> **Things to do**:
#1 From the passage on the Greek bailout, reproduce the part that opens with the words containing "Greek Health Minister" and closes with "elections, analysts said.".
#2 List each measure that the passage on the Greek bailout says the Troika demanded under the first bailout.

Greek banks have a 30 percent exposure to Greek bonds and debts, and face possible collapse or nationalization under the worst case scenario as the Eurozone scrambles to see whether to give Greece a second bailout of $157 billion, in which investors agreed to take a 21 percent buzz cut. The first bailout, for $152 billion, failed because the pay cuts, tax hikes, slashed pensions, and layoffs demanded by the Troika of the European Union-International Monetary Fund-European Central Bank created a deep recession of 16 percent unemployment and the closing of 100,000 businesses as Greeks, scared out of their socks, stopped spending.
Without at least a 50 percent haircut, the second bailout could swell to as much as $350 billion or even an astronomical $600 billion, more than the total reserves of the European Financial Stability Facility (EFSF), leading Jans Weidmann, President of Germany’s Bundesbank, to say even if investors write off half their losses or more it would not help Greece and could even be dangerous if the country stopped trying to reduce its $460 billion – and climbing – debt.  “A haircut is not an cure-all,” Weidmann told Sunday’s Bild am Sonntag newspaper. “If it were to lead to a reduction in the readiness to implement structural reforms, it could even be dangerous.”

Greek Health Minister Andreas Loverdos says pension funds will be safe if Greece partially defaults but analysts don't agree

That came before the scheduled Oct. 26 EU Summit in Brussels and as Greek Finance Minister Evangelos Venizelos suggested the EU wants the Greek Parliament to give a 180-vote mandate in support of the second bailout – and its attached austerity measures. So far, Prime Minister George Papandreou has only been able to count on the 154 votes of his PASOK Socialist party, although one Member of Parliament in the party, former minister Louka Katseli, was tossed out after she voted against one measure in the last bill, so getting 26 more votes seems unlikely and lead to snap elections, analysts said.
Weidmann warned against letting highly indebted countries off the hook. “The basis for confidence in government bonds is that states can service their debts,” he said. “We cannot allow states with debts to have an easy way out of the problems they created for themselves. That would be an invitation to others to be copycats and the crisis of confidence would only grow,” he said, although adding he was not in principle opposed to helping out highly indebted nations.
“In a crisis like this I consider it to be right to help countries and buy them time if they take on their problems with determination and resolution,” he said. “They have got to get their state budgets in order and improve their competitiveness. Greece has to implement the adjustment program already agreed.”

Data on locating visible targets:
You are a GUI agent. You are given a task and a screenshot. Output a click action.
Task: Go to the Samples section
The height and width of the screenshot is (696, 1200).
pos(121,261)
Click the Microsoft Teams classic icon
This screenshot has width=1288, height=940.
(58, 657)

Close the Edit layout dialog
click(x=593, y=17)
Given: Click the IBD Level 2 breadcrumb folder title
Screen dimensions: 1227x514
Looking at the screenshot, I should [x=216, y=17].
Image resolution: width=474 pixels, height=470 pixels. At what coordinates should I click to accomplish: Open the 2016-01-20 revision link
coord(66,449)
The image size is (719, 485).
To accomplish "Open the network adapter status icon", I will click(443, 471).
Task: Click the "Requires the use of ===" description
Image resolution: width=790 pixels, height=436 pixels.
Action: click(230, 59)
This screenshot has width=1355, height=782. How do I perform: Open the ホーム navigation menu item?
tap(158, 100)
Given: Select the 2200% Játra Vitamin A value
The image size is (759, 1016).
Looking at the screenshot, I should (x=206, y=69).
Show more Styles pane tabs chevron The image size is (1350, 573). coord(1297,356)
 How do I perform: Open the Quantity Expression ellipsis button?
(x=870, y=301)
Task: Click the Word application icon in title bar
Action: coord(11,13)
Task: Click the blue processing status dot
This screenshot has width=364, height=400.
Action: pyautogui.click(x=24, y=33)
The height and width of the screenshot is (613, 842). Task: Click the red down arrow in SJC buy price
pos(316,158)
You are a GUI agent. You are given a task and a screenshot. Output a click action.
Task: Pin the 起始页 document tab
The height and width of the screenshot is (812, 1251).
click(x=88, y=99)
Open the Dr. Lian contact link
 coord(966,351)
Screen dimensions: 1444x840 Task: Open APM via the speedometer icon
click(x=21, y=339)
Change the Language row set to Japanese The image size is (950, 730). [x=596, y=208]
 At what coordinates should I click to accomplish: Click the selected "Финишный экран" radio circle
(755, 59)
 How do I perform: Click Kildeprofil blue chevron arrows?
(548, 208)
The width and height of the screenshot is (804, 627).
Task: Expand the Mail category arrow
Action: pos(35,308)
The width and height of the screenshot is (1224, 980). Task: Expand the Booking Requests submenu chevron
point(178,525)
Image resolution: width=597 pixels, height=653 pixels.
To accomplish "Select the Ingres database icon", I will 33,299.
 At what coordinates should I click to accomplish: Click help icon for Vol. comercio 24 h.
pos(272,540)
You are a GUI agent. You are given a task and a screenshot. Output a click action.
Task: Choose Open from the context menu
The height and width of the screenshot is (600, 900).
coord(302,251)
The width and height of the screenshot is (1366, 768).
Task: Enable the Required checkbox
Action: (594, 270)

> **Results of the tasks**:
#1
Greek Health Minister Andreas Loverdos says pension funds will be safe if Greece partially defaults but analysts don't agree

That came before the scheduled Oct. 26 EU Summit in Brussels and as Greek Finance Minister Evangelos Venizelos suggested the EU wants the Greek Parliament to give a 180-vote mandate in support of the second bailout – and its attached austerity measures. So far, Prime Minister George Papandreou has only been able to count on the 154 votes of his PASOK Socialist party, although one Member of Parliament in the party, former minister Louka Katseli, was tossed out after she voted against one measure in the last bill, so getting 26 more votes seems unlikely and lead to snap elections, analysts said.

#2 Pay cuts, tax hikes, slashed pensions, and layoffs.